Collected data:
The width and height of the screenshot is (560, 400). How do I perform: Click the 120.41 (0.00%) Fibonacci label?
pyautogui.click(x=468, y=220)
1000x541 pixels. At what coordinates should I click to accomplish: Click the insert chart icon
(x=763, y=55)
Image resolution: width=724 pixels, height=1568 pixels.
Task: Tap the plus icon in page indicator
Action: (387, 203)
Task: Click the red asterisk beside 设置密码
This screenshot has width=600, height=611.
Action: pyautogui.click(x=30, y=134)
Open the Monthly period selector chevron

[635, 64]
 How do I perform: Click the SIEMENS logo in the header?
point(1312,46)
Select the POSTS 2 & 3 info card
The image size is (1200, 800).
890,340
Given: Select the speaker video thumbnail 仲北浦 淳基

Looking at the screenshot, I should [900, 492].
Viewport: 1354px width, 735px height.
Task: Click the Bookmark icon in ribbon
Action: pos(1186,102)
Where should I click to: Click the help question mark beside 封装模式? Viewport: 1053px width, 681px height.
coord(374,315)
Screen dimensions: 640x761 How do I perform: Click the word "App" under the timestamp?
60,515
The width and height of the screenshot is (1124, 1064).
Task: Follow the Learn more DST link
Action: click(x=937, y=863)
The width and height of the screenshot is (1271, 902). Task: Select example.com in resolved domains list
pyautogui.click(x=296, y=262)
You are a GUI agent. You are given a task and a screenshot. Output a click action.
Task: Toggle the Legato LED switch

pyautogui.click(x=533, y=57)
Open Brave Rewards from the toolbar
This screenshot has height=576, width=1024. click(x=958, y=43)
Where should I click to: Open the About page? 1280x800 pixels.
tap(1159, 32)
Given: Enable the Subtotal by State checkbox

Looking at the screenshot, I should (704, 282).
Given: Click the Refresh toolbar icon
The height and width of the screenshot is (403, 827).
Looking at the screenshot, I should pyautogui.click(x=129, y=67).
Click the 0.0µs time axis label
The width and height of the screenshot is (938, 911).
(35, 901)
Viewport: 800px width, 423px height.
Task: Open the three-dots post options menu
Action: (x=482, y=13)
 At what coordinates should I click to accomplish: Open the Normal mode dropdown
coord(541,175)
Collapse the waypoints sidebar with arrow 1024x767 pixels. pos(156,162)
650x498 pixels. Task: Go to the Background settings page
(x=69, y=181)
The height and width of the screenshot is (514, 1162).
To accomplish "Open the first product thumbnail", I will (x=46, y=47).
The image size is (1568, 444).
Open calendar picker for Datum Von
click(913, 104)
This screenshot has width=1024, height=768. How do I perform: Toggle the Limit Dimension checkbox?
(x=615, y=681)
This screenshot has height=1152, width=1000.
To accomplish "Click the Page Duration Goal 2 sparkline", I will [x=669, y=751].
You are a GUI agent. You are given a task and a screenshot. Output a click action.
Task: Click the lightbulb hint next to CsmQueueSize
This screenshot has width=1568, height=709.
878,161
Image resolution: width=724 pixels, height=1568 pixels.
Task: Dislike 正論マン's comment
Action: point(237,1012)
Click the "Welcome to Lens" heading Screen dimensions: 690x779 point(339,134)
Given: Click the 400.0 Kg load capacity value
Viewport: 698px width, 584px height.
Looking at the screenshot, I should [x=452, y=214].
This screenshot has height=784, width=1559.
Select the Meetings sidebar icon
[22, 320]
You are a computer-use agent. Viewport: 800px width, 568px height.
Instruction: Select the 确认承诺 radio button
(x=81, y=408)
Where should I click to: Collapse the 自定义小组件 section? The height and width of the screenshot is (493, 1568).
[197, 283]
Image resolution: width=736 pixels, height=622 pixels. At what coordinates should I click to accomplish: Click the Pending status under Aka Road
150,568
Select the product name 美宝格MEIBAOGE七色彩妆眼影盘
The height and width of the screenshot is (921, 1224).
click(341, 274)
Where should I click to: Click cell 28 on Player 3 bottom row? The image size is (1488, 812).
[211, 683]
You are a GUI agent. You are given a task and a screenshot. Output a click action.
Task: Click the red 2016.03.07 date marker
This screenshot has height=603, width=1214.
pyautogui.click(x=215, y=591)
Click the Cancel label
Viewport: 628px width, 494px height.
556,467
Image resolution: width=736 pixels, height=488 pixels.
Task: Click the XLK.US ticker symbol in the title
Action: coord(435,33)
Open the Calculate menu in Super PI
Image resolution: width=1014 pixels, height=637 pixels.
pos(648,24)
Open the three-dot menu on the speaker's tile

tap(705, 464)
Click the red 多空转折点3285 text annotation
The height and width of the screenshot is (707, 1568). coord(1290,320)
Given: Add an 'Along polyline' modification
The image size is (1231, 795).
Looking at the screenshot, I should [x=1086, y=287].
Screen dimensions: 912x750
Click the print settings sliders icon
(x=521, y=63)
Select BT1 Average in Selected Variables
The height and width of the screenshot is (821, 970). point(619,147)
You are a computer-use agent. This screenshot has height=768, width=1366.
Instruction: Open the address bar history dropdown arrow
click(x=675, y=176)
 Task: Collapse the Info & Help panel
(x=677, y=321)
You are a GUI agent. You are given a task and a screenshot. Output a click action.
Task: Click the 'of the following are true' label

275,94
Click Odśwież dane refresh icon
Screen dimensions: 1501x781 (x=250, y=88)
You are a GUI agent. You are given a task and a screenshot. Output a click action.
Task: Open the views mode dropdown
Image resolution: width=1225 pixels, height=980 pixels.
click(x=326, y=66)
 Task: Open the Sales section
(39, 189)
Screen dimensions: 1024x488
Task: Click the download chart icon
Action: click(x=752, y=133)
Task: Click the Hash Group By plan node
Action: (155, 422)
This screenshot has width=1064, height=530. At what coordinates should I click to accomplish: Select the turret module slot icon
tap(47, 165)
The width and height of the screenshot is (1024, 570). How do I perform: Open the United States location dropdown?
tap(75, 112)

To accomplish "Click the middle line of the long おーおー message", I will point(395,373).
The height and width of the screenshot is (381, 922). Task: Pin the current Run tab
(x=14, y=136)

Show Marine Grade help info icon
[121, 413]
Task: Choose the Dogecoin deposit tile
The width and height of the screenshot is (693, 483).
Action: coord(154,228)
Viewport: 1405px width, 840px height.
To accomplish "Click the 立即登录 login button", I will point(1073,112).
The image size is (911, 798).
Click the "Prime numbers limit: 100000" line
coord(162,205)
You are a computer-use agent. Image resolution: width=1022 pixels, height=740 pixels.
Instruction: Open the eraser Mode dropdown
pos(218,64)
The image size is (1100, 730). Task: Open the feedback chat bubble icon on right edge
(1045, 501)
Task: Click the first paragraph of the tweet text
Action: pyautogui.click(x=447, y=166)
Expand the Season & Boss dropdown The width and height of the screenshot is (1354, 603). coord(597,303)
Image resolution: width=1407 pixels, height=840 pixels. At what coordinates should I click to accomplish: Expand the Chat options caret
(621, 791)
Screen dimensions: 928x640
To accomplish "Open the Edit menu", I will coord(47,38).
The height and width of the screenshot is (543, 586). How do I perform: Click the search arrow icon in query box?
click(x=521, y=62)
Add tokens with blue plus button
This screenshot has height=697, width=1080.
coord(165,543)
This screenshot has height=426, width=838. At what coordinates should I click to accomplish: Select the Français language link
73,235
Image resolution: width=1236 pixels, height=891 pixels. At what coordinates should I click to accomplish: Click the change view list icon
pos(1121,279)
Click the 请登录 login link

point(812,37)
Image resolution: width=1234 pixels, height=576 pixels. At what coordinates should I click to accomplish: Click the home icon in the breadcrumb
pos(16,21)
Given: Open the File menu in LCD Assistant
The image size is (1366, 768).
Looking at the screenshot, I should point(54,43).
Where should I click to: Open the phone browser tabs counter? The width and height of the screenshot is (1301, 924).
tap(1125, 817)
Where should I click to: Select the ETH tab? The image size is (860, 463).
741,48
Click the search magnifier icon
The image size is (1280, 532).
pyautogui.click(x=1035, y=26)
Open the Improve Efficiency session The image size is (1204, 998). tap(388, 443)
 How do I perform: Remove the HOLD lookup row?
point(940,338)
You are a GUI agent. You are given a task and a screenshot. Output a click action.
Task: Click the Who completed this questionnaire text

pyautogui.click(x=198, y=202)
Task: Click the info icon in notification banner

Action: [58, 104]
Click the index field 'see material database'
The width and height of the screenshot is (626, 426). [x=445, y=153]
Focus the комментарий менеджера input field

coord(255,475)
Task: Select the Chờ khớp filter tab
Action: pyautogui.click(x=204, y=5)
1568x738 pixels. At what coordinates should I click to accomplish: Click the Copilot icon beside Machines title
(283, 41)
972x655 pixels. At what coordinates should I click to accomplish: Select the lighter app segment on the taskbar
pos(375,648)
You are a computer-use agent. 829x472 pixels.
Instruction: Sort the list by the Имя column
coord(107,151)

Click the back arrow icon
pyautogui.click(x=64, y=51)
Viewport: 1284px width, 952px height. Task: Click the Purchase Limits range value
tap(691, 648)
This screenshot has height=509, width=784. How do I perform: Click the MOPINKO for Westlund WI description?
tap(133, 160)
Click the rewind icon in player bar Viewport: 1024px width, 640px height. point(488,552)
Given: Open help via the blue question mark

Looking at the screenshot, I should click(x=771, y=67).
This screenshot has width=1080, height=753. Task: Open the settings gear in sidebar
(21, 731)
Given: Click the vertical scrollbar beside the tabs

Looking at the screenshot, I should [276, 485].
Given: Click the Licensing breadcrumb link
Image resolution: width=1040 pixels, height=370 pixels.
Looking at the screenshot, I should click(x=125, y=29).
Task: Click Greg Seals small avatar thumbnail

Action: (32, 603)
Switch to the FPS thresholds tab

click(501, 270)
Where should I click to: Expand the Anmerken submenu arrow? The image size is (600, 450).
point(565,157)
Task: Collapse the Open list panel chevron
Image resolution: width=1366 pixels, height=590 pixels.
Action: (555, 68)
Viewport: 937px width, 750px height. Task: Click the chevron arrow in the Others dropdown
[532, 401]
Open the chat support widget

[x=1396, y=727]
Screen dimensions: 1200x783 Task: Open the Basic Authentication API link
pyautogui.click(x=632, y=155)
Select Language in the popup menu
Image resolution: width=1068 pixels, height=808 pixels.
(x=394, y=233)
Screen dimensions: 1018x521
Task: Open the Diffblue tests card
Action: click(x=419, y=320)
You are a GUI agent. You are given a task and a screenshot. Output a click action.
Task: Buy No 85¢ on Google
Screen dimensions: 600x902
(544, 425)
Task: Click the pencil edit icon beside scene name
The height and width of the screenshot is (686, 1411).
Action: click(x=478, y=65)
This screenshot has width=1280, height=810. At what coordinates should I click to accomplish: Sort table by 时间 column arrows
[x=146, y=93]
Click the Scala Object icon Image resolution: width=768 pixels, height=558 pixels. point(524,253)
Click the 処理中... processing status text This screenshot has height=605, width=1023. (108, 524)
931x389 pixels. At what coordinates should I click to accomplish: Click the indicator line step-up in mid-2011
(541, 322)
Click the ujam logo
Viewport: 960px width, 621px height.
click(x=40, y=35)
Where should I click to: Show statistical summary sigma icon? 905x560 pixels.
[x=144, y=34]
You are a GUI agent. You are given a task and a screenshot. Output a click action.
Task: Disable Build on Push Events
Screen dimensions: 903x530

* _Brief_
Make a list of all lines in the data that contain "name".

* _Response area_
Select the product name 美宝格MEIBAOGE七色彩妆眼影盘
Task: Click the pencil edit icon beside scene name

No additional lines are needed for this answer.